-- Start of Material supplied --

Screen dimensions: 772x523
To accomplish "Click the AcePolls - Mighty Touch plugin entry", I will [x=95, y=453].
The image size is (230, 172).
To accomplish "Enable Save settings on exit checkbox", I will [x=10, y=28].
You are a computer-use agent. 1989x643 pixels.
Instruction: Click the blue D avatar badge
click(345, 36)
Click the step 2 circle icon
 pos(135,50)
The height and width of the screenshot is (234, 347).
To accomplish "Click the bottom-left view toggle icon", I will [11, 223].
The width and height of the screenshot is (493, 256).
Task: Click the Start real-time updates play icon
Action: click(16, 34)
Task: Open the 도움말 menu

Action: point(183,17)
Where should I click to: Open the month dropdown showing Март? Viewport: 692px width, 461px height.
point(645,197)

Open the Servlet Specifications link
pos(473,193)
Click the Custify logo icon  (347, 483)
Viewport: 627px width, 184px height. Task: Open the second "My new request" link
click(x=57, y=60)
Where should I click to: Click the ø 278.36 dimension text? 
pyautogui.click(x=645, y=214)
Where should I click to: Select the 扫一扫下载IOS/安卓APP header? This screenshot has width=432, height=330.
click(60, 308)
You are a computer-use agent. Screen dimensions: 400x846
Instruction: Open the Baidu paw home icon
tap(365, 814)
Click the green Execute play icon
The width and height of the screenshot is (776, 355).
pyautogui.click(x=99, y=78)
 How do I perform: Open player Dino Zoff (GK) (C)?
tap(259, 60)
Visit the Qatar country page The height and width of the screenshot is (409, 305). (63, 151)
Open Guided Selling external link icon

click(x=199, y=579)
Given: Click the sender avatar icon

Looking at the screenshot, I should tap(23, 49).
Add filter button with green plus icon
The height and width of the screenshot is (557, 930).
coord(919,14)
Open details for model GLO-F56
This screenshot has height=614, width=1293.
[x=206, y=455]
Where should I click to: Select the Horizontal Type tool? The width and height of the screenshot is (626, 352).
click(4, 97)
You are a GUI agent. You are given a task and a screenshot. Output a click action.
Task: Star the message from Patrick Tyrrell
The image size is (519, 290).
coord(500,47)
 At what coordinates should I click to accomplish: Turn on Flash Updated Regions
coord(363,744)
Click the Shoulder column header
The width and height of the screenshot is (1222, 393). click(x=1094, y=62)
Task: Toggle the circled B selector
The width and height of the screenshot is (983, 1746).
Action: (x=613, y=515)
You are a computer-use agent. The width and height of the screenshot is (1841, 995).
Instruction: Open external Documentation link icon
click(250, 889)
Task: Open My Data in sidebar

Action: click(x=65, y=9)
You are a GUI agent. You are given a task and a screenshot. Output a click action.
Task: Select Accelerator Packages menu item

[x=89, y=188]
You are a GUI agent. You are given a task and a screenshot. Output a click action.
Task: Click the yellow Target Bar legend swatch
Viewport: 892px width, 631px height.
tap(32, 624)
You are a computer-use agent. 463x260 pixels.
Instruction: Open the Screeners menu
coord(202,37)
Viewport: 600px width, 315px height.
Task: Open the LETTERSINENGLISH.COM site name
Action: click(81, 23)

-- End of Material supplied --

Copy all of the items above verbatim, preserving every character, space, and line break.

◆ Solution for this task:
Screen dimensions: 772x523
To accomplish "Click the AcePolls - Mighty Touch plugin entry", I will [x=95, y=453].
The image size is (230, 172).
To accomplish "Enable Save settings on exit checkbox", I will [x=10, y=28].
You are a computer-use agent. 1989x643 pixels.
Instruction: Click the blue D avatar badge
click(345, 36)
Click the step 2 circle icon
 pos(135,50)
The height and width of the screenshot is (234, 347).
To accomplish "Click the bottom-left view toggle icon", I will [11, 223].
The width and height of the screenshot is (493, 256).
Task: Click the Start real-time updates play icon
Action: click(16, 34)
Task: Open the 도움말 menu

Action: point(183,17)
Where should I click to: Open the month dropdown showing Март? Viewport: 692px width, 461px height.
point(645,197)

Open the Servlet Specifications link
pos(473,193)
Click the Custify logo icon  (347, 483)
Viewport: 627px width, 184px height. Task: Open the second "My new request" link
click(x=57, y=60)
Where should I click to: Click the ø 278.36 dimension text? 
pyautogui.click(x=645, y=214)
Where should I click to: Select the 扫一扫下载IOS/安卓APP header? This screenshot has width=432, height=330.
click(60, 308)
You are a computer-use agent. Screen dimensions: 400x846
Instruction: Open the Baidu paw home icon
tap(365, 814)
Click the green Execute play icon
The width and height of the screenshot is (776, 355).
pyautogui.click(x=99, y=78)
 How do I perform: Open player Dino Zoff (GK) (C)?
tap(259, 60)
Visit the Qatar country page The height and width of the screenshot is (409, 305). (63, 151)
Open Guided Selling external link icon

click(x=199, y=579)
Given: Click the sender avatar icon

Looking at the screenshot, I should tap(23, 49).
Add filter button with green plus icon
The height and width of the screenshot is (557, 930).
coord(919,14)
Open details for model GLO-F56
This screenshot has height=614, width=1293.
[x=206, y=455]
Where should I click to: Select the Horizontal Type tool? The width and height of the screenshot is (626, 352).
click(4, 97)
You are a GUI agent. You are given a task and a screenshot. Output a click action.
Task: Star the message from Patrick Tyrrell
The image size is (519, 290).
coord(500,47)
 At what coordinates should I click to accomplish: Turn on Flash Updated Regions
coord(363,744)
Click the Shoulder column header
The width and height of the screenshot is (1222, 393). click(x=1094, y=62)
Task: Toggle the circled B selector
The width and height of the screenshot is (983, 1746).
Action: (x=613, y=515)
You are a computer-use agent. The width and height of the screenshot is (1841, 995).
Instruction: Open external Documentation link icon
click(250, 889)
Task: Open My Data in sidebar

Action: click(x=65, y=9)
You are a GUI agent. You are given a task and a screenshot. Output a click action.
Task: Select Accelerator Packages menu item

[x=89, y=188]
You are a GUI agent. You are given a task and a screenshot. Output a click action.
Task: Click the yellow Target Bar legend swatch
Viewport: 892px width, 631px height.
tap(32, 624)
You are a computer-use agent. 463x260 pixels.
Instruction: Open the Screeners menu
coord(202,37)
Viewport: 600px width, 315px height.
Task: Open the LETTERSINENGLISH.COM site name
Action: click(81, 23)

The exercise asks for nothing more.